Além disso, um  tipo de desejo muito ancestral se manifesta de novo através 

das  teses do  construtivismo  social. É  o desejo de  não  ser  responsável  sequer pela 

própria mente  e  pelas  próprias  crenças.  É  o  desejo  de  se  livrar  daquilo  que  para 

alguns é um verdadeiro  flagelo: a  responsabilidade pessoal.  Isso é buscado através 

da  adesão  ao mesmo  tipo de  crença defendida por Trasímaco na República,  com  a 

diferença que o valor em questão agora não é só o da  justiça, mas o da verdade. E 

verdade, para estas pessoas, é o que aqueles que interessam dizem que é verdade. 

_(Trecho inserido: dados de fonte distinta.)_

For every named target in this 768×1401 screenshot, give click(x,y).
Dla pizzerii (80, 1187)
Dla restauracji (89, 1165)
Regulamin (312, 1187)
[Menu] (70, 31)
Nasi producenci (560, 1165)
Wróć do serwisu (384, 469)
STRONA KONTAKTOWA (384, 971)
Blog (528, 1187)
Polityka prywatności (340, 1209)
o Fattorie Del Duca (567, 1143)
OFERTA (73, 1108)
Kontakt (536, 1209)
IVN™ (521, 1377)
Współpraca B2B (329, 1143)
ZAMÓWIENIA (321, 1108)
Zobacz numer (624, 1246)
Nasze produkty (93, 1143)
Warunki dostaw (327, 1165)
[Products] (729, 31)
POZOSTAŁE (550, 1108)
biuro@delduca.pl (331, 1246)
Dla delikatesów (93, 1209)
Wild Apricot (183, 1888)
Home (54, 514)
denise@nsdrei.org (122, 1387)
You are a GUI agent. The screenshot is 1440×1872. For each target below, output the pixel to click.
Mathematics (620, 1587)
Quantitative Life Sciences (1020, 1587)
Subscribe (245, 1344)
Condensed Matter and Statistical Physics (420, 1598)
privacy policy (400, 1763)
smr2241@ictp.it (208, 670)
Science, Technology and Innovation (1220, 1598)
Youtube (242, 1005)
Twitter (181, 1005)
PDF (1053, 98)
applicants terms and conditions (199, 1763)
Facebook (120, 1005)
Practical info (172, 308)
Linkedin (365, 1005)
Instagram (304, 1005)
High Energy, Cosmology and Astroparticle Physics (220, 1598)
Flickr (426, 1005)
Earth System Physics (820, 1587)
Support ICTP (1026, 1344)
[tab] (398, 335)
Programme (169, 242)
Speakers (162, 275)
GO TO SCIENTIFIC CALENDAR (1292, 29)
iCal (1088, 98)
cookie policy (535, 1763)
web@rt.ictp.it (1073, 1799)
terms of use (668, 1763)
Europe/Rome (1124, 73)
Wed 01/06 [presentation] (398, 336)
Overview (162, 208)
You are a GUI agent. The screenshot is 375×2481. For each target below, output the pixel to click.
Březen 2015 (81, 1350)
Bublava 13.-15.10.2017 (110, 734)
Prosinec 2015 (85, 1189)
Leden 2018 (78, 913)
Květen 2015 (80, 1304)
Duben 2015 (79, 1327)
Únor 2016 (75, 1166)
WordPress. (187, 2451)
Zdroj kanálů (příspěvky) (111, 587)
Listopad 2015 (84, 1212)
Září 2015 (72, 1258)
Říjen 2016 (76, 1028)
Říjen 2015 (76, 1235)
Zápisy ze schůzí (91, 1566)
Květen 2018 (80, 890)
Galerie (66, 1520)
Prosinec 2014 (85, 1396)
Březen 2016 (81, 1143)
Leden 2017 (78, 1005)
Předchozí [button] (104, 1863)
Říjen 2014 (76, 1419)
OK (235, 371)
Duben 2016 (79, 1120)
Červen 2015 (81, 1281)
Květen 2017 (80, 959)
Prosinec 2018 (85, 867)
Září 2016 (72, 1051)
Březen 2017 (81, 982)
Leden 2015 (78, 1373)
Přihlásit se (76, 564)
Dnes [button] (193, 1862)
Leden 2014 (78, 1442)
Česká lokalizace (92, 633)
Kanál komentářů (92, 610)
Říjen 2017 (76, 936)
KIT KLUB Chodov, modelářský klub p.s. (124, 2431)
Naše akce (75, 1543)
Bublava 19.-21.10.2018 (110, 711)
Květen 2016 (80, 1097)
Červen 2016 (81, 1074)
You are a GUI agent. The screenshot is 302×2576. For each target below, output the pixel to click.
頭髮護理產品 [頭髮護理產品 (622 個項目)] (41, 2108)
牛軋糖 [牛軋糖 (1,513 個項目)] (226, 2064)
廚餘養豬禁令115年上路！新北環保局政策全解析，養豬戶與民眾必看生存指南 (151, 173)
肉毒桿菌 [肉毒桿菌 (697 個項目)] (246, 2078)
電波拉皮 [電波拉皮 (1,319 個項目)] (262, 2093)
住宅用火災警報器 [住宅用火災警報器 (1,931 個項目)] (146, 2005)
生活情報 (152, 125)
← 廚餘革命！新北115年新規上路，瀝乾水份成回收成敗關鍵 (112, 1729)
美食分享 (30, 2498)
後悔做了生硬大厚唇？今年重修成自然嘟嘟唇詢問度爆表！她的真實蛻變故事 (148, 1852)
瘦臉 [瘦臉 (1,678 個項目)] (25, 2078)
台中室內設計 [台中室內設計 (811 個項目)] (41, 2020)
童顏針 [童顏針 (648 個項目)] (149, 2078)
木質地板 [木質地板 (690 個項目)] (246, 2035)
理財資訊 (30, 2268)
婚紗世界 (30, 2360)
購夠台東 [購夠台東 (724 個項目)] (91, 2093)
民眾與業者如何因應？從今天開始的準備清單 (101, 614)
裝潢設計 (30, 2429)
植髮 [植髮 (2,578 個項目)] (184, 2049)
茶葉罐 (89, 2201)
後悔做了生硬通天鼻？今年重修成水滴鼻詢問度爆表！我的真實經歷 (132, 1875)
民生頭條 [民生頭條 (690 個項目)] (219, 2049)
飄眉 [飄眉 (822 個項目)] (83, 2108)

O  relativismo é um dogmatismo de um dogma  só. Mais ainda, ele é o mais 

primário e estreito dos dogmatismos, pois elimina até a possibilidade de se aderir a 

novos dogmas. Como disse Alain, nada é mais perigoso que uma idéia, quando só se 

tem uma idéia. Quando aqueles que só têm uma idéia, falsa, repetida para tudo, são 

acadêmicos,  professores  e  pedagogos,  o  perigo  para  o  futuro  de  uma  sociedade 

aumenta exponencialmente. 

Minha  esperança  é que  este  trabalho  e os  frutos que dele  ainda possa vir  a 

espalhar  dêem  uma  pequena  contribuição  para  o  esclarecimento  e  o  resgate  da 

respeitabilidade  do  termo  ‘construtivismo’,  assim  como  para  a  evidenciação  de 

inconsistências nas  teses defendidas por  esta  forma pós‐moderna de objetivismo  e 

cientificismo, que usa a denominação de ‘construtivismo social’.